Every point of view has another angle
And every angle has its merit
But all comes down to faith
Thats the way i see it

You can say that love is not divine and
You can say that life is not eternal
"all we have is know"
But i don't believe it

There's a god-shaped hole in all of us
And the restless soul is searching
There's a god-shaped hole in all of us
And it's a void only he can fill

Does the world seem gray with empty longing
Wearing every shade of cynical
And do you ever feel that
There is something missing?

That's my point of view...

i blew it

i've been cancelling appointments with my friend lately and he's reaally super mad at me. i know how it feels i know its bitchy and stupid and annoying. ppl done it to me before so i always try my best not to do it to ppl but apparently i was sick last fri and that was the third time we arranged it. so BOOMZ man. he was so mad at me and ignored me for 2 days i think. i said i was sorry and i asked him to forgive me. for being a total bitch but he didn't. rrrrrrrrrrrrrrrr whateverrrrrrr. who gives a shit.

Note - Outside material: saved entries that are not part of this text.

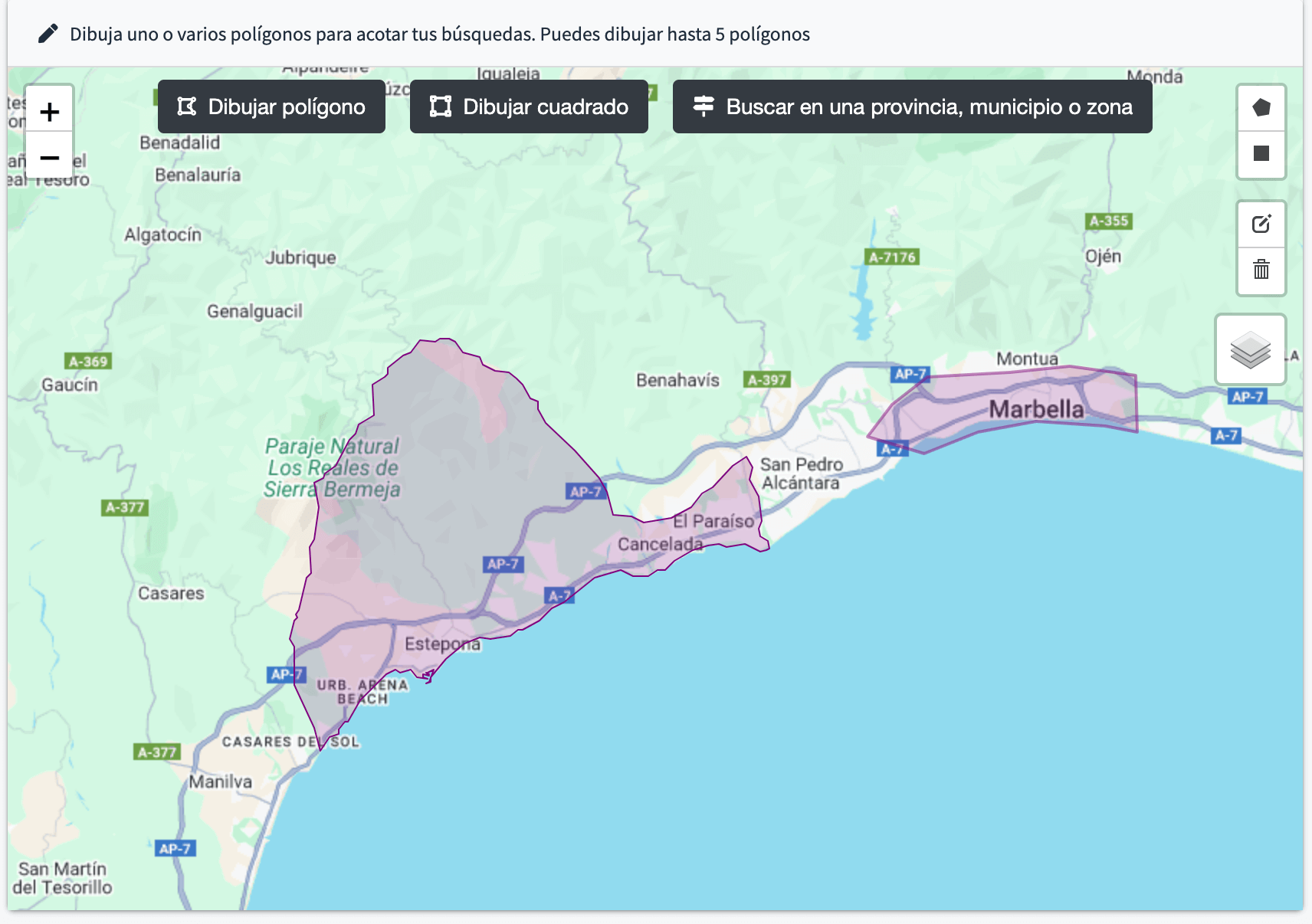1312x924 pixels.
Task: Zoom out of the map
Action: click(50, 159)
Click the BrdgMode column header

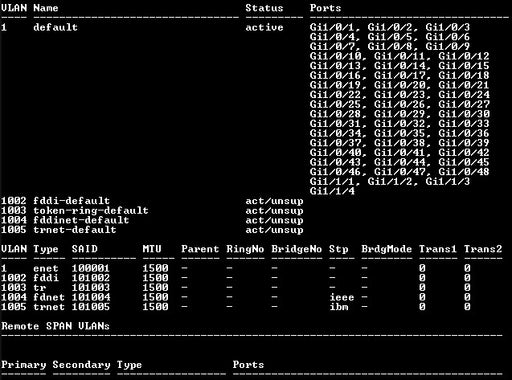[386, 249]
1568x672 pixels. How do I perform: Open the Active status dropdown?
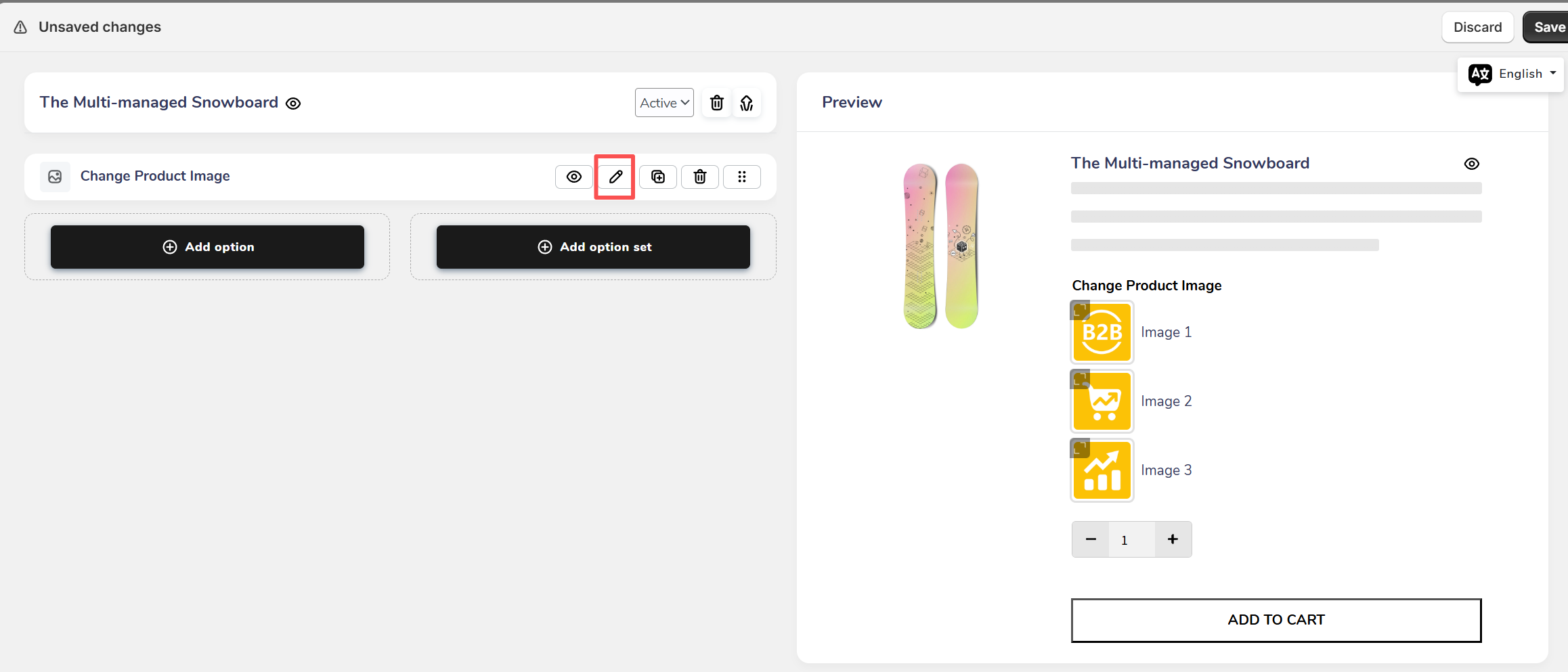point(664,103)
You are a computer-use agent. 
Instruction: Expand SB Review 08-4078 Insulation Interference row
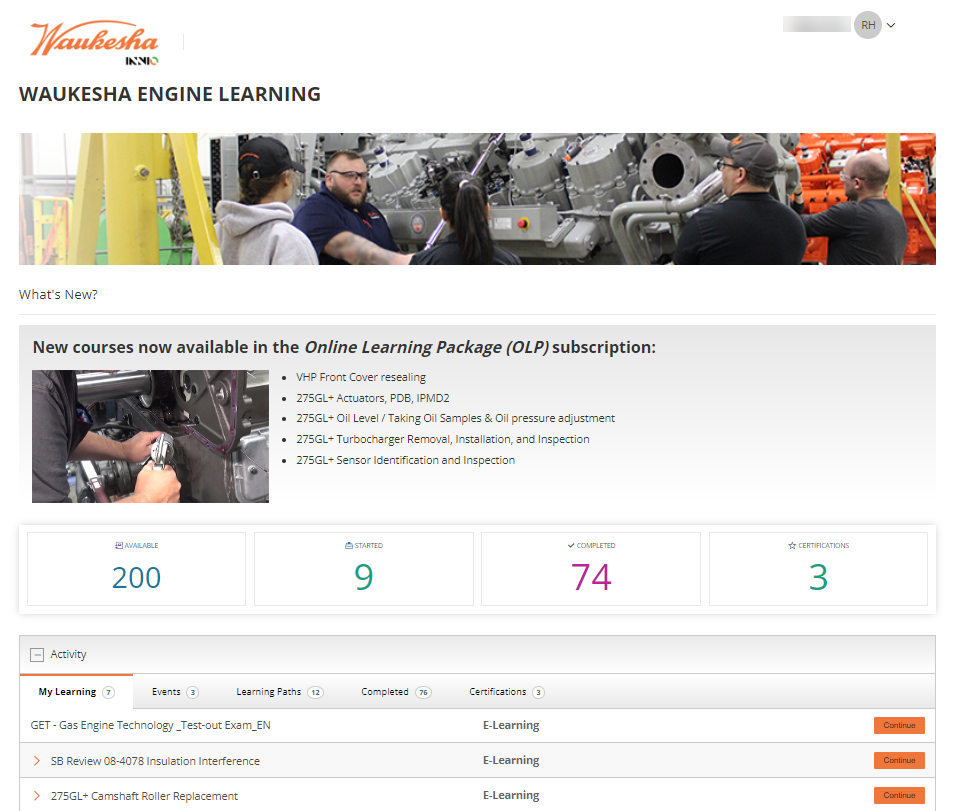pyautogui.click(x=37, y=761)
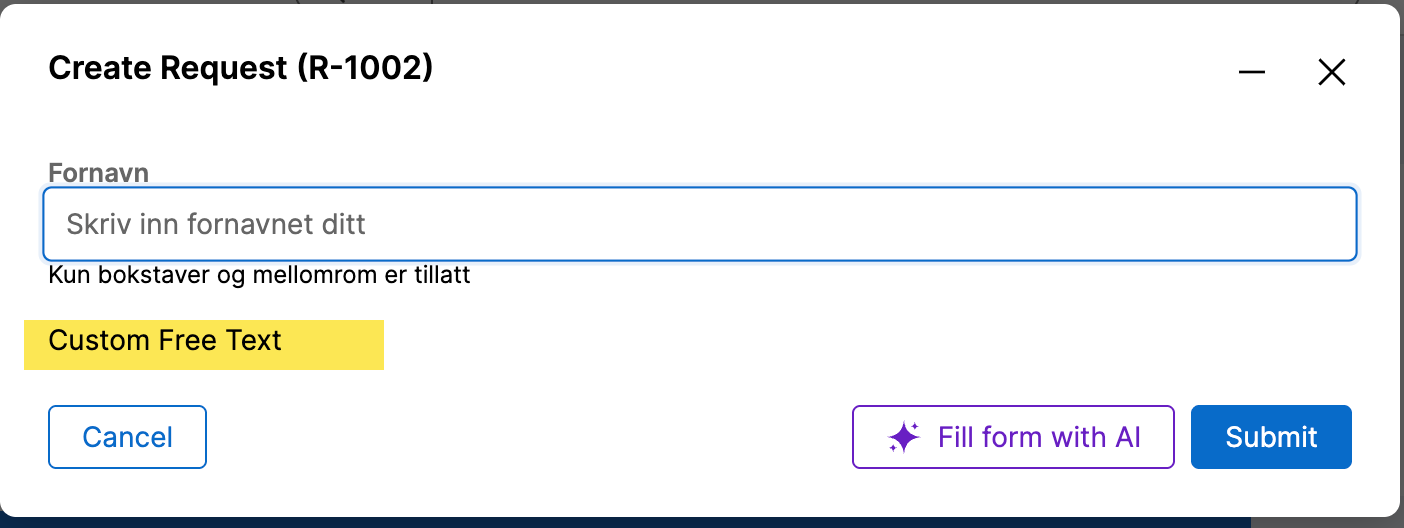This screenshot has height=528, width=1404.
Task: Close the Create Request dialog
Action: point(1331,72)
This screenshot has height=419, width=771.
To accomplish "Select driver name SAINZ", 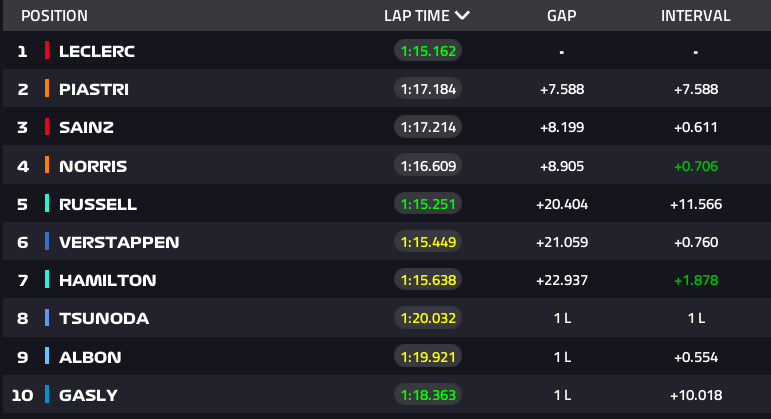I will [x=87, y=127].
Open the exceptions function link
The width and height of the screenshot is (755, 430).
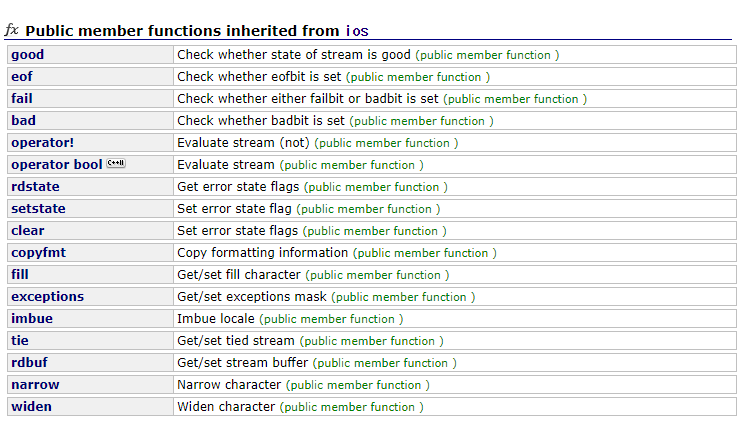47,297
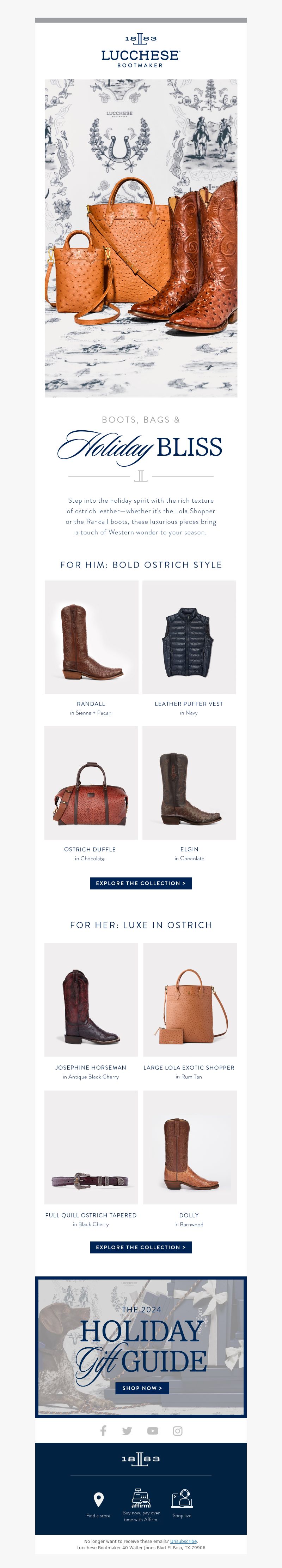Open the Randall boot product image
Screen dimensions: 282x1568
[x=92, y=637]
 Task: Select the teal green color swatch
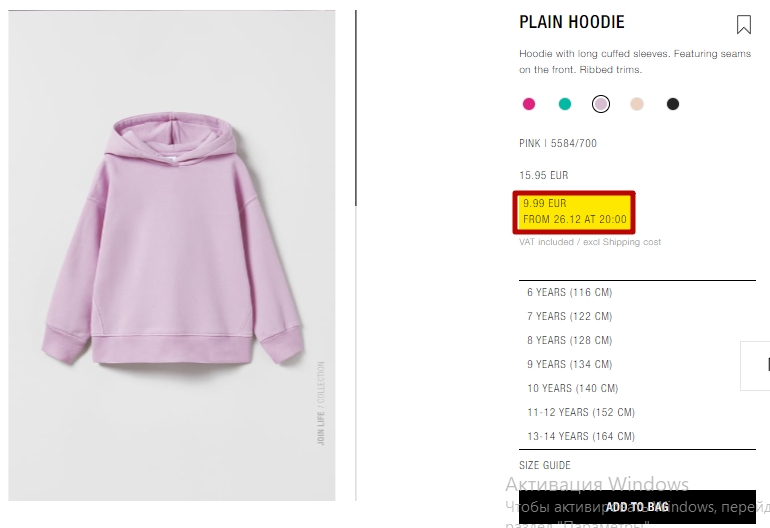click(565, 104)
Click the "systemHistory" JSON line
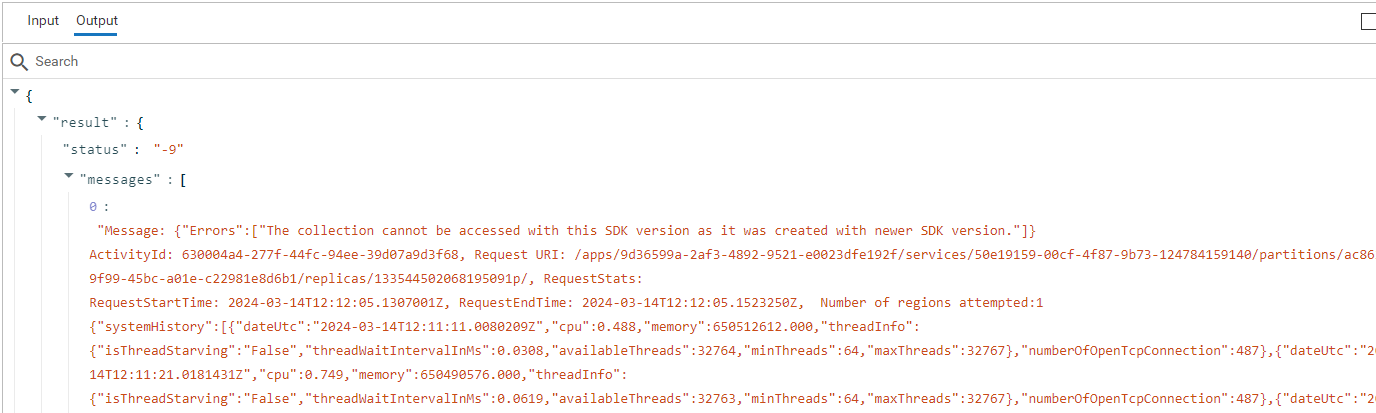 (x=600, y=327)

Tuesday, November 24, 2009

tick tock.

i've not been going out lately.ah the weather is horrific :(
and i don't wana fall sick AGAIN
and i had diarrhea :O OMFG suck hell.
ohhh and i watched paranormal yest. not the current one. i watched the one in 2007. and apparently its based on a true story. the couple wanted to experience the spiritual ream and everything.. you know paranormal activites. to the expanse of their death. i have no idea why someone would wana play with this kinda spiritual thing. i think i was totally freaked out because the story was true and i watched it at night so. uhhuh. and i watched exorsism. the pocessed women was tied up to a bed with chains and she BIT HER ARM OFF. she bit her arm off. i was like what the HELL!? and she spat her HAND out. seriously. WHAO.

Monday, November 23, 2009

dollhouse

I’m just a girl, you’re just a boy
This is my heart, it’s not a toy
So what’s with you playing with my mind
We used to be cool, this used to be love
Now it’s become, something like a job
Like it or not, maybe things were changing right before our eyes

I tried to be a picture perfect girl
But you were in your own fantasy world
Tryna control me like some kind of Barbie
but that just ain’t me

Cause I ain’t a doll, this aint a dollhouse
You’re way too old to be, puttin me down like this
and playing around like this
I ain’t a doll, this ain’t a dollhouse
No, I could never be, stuck living life like this
behind these four walls,cause I ain’t a doll

You call the shots, right down to my shoes
I liked what you liked cause you told me to
And i don’t think that you could even tell
I fell out of love, but it never showed
I gave up on us so long ago
But you’ll never know
baby don’t pretend like you know me so well

I tried to be a picture perfect girl
but you were in your own fantasy world
try to control me like some kind of Barbie
but that just ain’t me

I ain’t a doll, this ain't a dollhouse
You’re way too old to be, puttin me down like this
and playing around like this
I ain’t a doll, this ain’t a dollhouse
No, I could never be, stuck living life like this
behind these four walls,cause I ain’t a doll

I’ll never be made of plastic
So glad that my heart’s elastic
No matter what you do
I’ll bounce back offa you
Cut me but I’m not bleeding

I tried to be a picture perfect girl
but you were in your own fantasy world
tryna to control me like some kind of Barbie
but that just ain’t me

I ain’t a doll, this ain't a dollhouse
You’re way too old to be, puttin me down like this
and playing around like this
I ain’t a doll, this ain’t a dollhouse
No I could never be, stuck living life like this
Behind these four walls, I ain’t a doll

And I come with imperfections
Epitome of perfection
if you can’t understand, loving the way I am
then you’re no good for me, so glad i kept my receipt

Saturday, November 21, 2009

Real life bitch in a fake ass world

my mom took the house keys and locked me here. and the bobby pins i used won't work.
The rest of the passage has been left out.